* [What is required]:
Pick up the biography of Rosalind Nash after its last sentence and continue it.
[[ Reading text open ]]
- Born: Rosalind Frances Mary Shore Smith December 1862 Kensington, London, England
- Died: 17 October 1952 (aged 89) Hampshire, England
- Burial place: St Margaret of Antioch, Wellow, Hampshire, England
- Education: Girton College, Cambridge, (1881–4)
- Occupations: Journalist, co-operator
- Organization: Women's Co-operative Guild
- Spouse: Vaughan Nash
- Relatives: Barbara Stephen (sister); Florence Nightingale (father's cousin)

= Rosalind Nash =

English journalist and co-operator (1862–1952)

Rosalind Frances Nash, née Shore-Smith (December 1862 – 17 October 1952) was an English journalist and co-operator. She was the niece and confidante of Florence Nightingale.

== Biography ==
Rosalind Shore-Smith was born into a landowning family in Kensington, London, in December 1862. She was the elder daughter of Florence Nightingale's cousin William Shore Smith (afterwards Shore Nightingale), whom Florence Nightingale "regarded almost as a brother". Rosalind's father in 1874 inherited the bulk of the estate of William Nightingale, Florence's father.
[[ Reading text closed ]]
[[ Dataset records open ]]
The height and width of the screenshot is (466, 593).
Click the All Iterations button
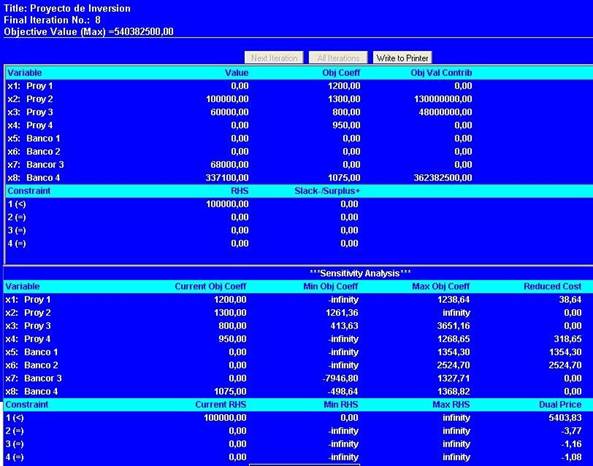click(338, 58)
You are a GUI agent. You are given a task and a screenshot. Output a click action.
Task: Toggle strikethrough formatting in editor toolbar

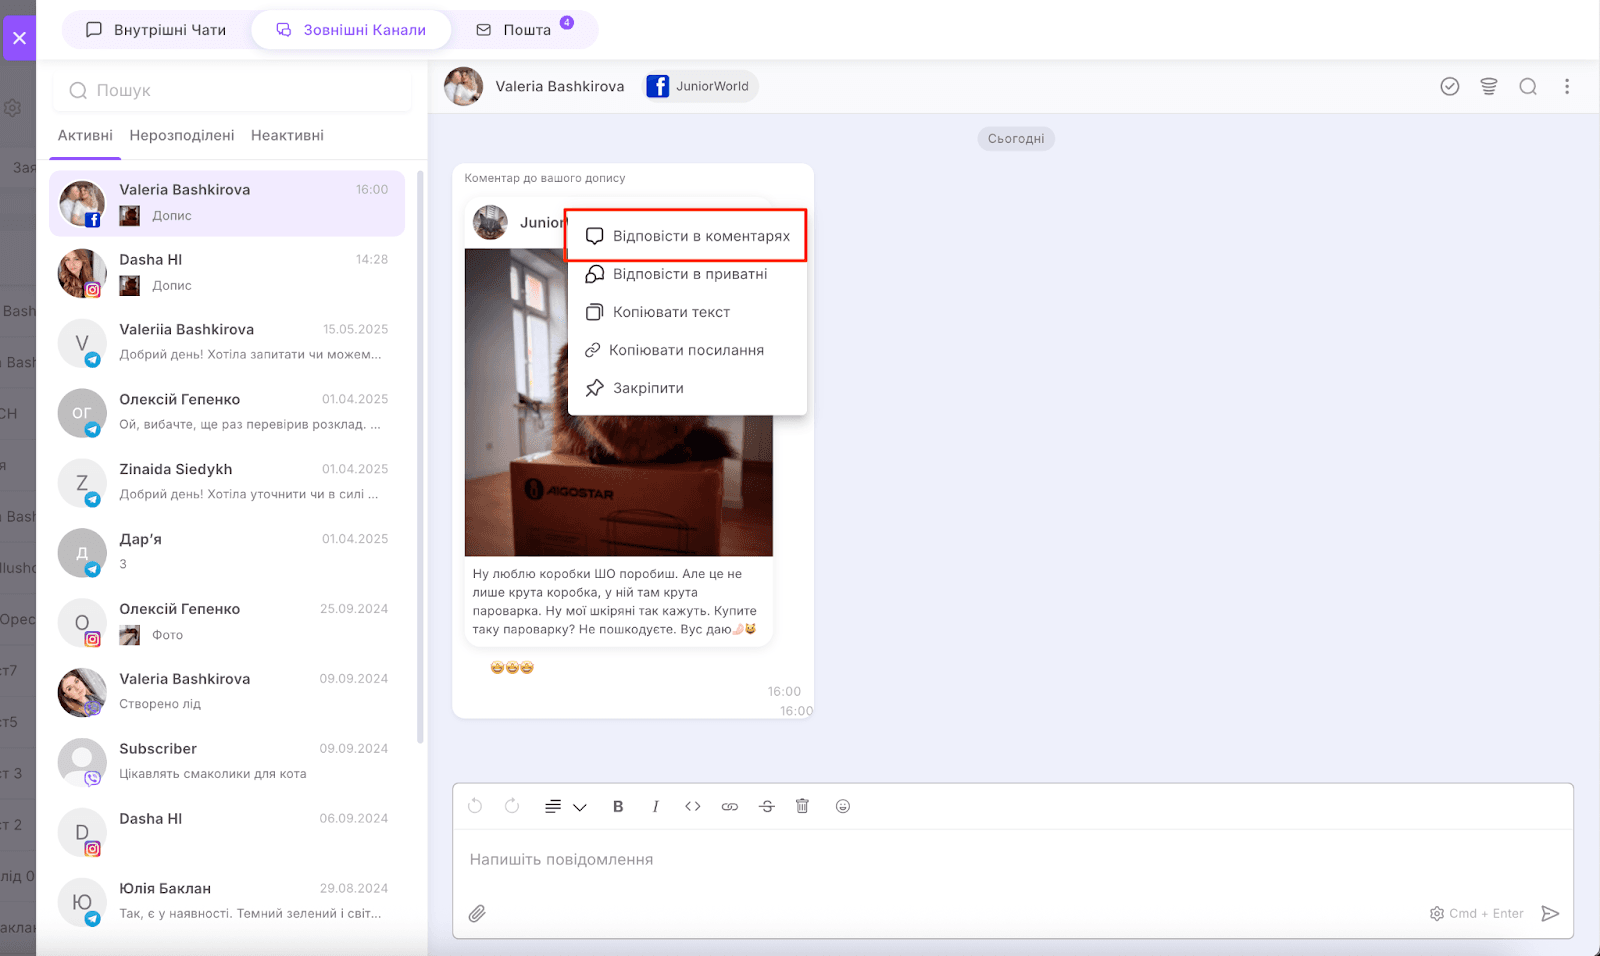tap(767, 806)
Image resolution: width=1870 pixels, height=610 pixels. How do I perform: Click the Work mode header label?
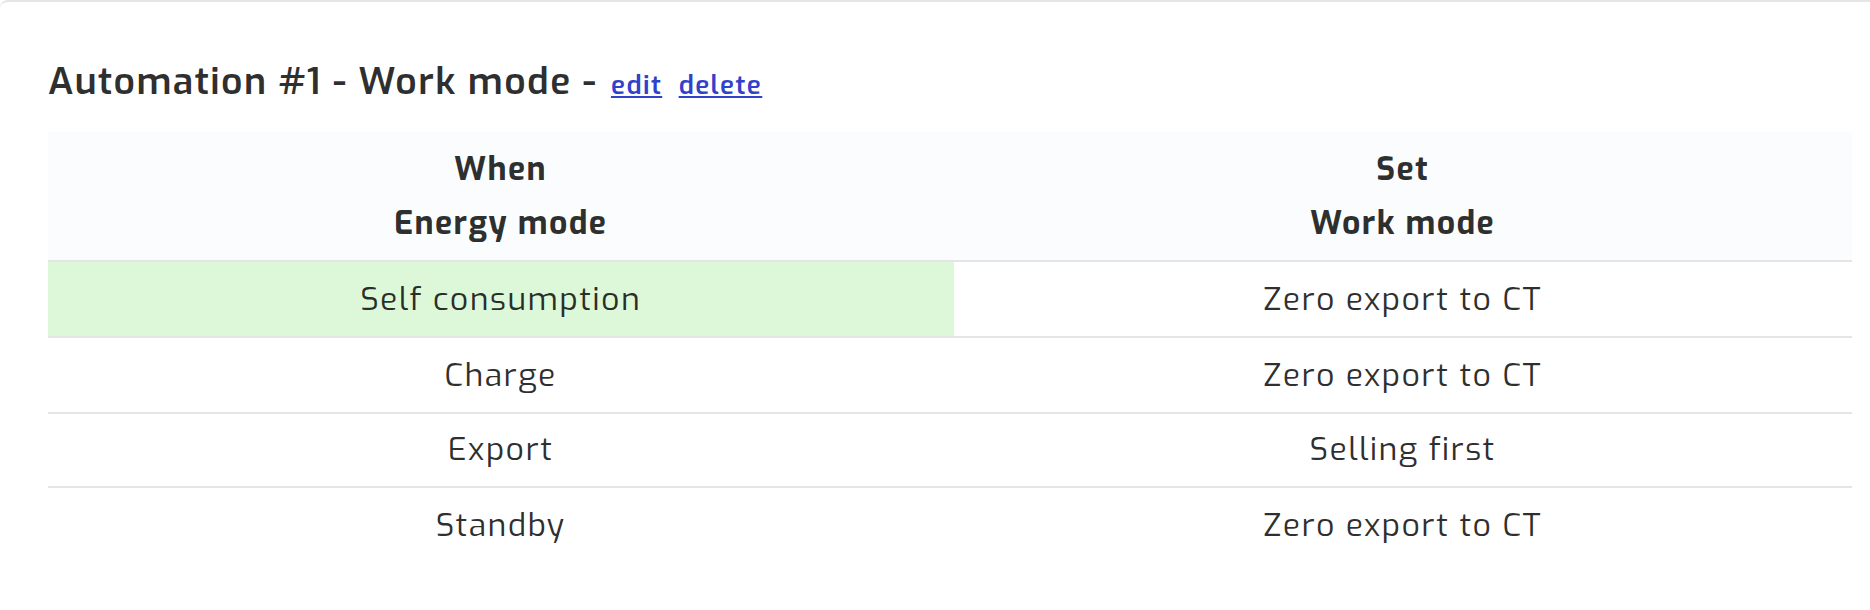pos(1402,222)
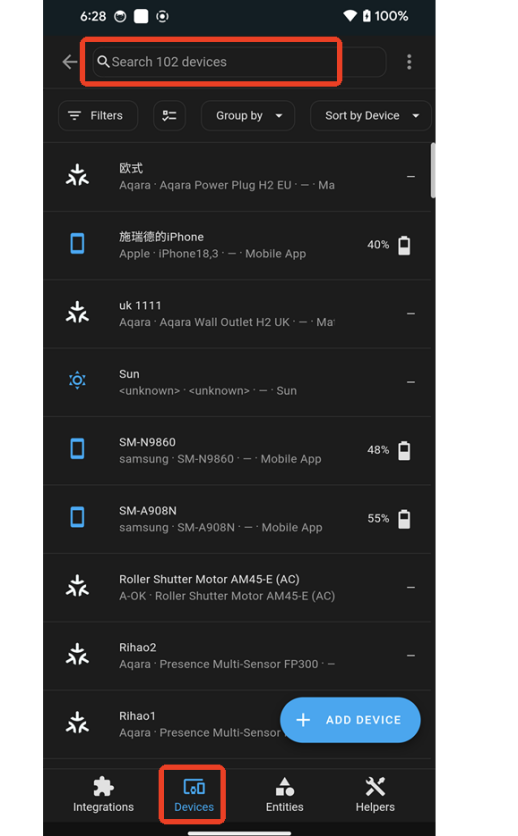
Task: Open the Helpers tab
Action: (x=375, y=794)
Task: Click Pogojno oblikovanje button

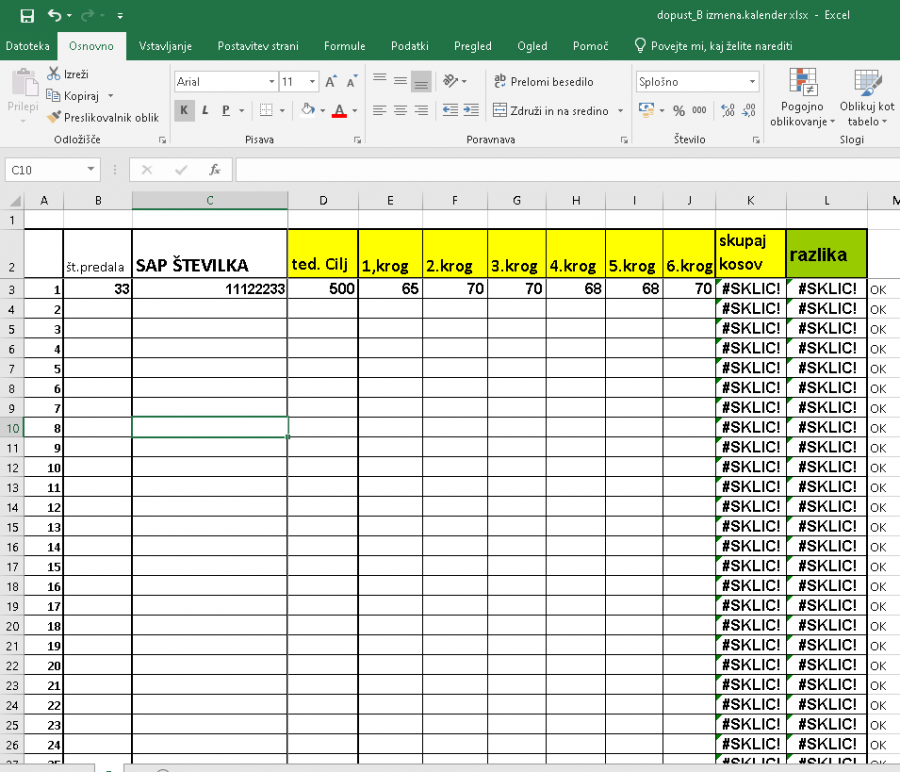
[[ Dataset records closed ]]
* [Answer area]:
She was educated at Girton College, Cambridge, where she became close friends with Margaret Llewelyn Davies.

Barbara (nee Margaret Thyra Barbara Shore-Smith), Rosalind's sister, married barrister and Judge of the Calcutta High Court Sir Harry Lushington Stephen. In 1893, Nash married the progressive economist Vaughan Nash (1861–1932) and they lived at Loughton in Essex.

Nash was a member of the Co-operative Women's Guild, which she referred to as "a kind of trade union" for housewives during a paper "The Position of Married Women," presented at the Guild Congress in 1907. She was also a suffragist, supporting the campaign for women's enfranchisement.

Nash worked as a journalist, primarily writing about women's suffrage and labour issues such as the conditions of dangerous trades. She assisted in some of Nightingale's publications, and wrote on her behalf to Karl Pearson while he was writing his biography of Francis Galton. After Florence Nightingale's death, her husband Vaughan Nash played an important role in collating and copying her correspondence.

Nash died in 1952. She was buried with her husband, who had predeceased her by twenty years, in the graveyard in the parish church of St Margaret of Antioch]], Wellow, Hampshire.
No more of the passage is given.